The strength and conductivity of proppant packs are key parameters for assessing their performance. Mechanical damage in the propping agents, leading to compaction and crushing, significantly reduces the conductivity of the proppant pack. Mechanical damage of proppants is usually analyzed using crush tests. However, measurements from these tests remain questionable because of discrepancies in procedures and test results. Therefore a need emerges to develop techniques for characterizing the properties and mechanical damage in proppant packs.

In this paper, we introduce a new technique based on interpretation of acoustic measurements to quantify mechanical damage in propping agents. We performed uniaxial compression tests in the laboratory and measured the compressional- and shear-wave velocities in proppant packs loaded at axial stress ranging from 10 MPa to 110 MPa. After unloading the tests in which maximum axial stress of 28, 55, 69, 97 and 110 MPa were applied, we conducted sieve analysis on the proppant packs. We applied an effective medium theory based on the Hertz-Mindlin model to approximate the effective elastic properties. We then calibrated the model using the elastic properties estimated from the experimental measurements to characterize the mechanical damage of the proppant packs.

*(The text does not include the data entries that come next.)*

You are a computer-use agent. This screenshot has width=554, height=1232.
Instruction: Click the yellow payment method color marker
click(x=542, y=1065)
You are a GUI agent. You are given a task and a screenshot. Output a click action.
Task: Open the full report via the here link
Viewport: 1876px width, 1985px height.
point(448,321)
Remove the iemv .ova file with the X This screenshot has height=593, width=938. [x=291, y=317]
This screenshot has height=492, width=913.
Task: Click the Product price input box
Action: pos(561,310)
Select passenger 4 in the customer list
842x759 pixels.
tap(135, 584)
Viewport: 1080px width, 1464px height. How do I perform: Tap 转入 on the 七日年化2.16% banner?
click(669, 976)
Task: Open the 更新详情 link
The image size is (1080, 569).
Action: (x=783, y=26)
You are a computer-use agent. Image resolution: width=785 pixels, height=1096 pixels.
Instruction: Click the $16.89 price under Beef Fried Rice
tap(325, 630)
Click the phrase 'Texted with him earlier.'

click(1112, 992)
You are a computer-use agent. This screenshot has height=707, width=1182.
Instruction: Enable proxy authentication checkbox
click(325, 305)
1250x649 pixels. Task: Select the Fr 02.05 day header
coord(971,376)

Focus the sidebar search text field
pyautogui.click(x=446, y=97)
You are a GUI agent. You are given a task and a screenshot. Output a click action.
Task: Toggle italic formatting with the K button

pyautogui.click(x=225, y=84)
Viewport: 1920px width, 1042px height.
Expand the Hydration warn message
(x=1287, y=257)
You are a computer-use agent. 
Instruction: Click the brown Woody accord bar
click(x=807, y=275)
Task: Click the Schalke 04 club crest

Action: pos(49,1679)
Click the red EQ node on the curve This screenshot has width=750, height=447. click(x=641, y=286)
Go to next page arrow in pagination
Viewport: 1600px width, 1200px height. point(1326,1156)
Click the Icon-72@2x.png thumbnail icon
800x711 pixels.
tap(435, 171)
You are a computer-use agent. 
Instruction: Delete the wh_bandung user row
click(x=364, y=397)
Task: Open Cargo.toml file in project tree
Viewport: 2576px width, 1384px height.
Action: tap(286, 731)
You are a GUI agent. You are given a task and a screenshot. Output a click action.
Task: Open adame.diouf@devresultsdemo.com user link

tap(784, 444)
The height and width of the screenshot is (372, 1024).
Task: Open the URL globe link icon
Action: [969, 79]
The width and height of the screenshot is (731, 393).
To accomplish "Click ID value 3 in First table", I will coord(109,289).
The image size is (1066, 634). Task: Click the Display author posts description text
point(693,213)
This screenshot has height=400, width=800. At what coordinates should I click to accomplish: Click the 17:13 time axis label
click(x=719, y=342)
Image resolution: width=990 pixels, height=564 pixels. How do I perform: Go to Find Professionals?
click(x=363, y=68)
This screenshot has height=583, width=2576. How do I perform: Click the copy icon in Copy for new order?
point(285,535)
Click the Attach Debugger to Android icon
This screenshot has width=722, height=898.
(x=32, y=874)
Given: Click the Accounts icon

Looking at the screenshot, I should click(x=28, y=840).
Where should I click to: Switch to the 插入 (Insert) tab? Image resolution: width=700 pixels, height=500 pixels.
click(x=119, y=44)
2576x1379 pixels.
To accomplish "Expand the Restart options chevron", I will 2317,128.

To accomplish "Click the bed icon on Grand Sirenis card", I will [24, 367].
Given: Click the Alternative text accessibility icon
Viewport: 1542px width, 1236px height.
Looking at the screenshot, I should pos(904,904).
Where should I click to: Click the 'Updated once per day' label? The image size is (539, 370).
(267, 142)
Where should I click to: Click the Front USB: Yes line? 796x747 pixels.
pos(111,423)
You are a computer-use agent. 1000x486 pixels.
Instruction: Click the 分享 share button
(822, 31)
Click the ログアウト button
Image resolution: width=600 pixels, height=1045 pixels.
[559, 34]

Proppants are used to create conductive pathways for reservoir fluids by keeping the created fractures propped open in hydraulic fracture stimulation treatments. The application of proppants in stimulation treatments is largely influenced by properties such as permeability, conductivity, and resistance to crush. The reduction in fracture conductivity is usually associated with proppant failure and fines migration. The failure of proppants can occur as a result of geochemical reactions and/or mechanical damage.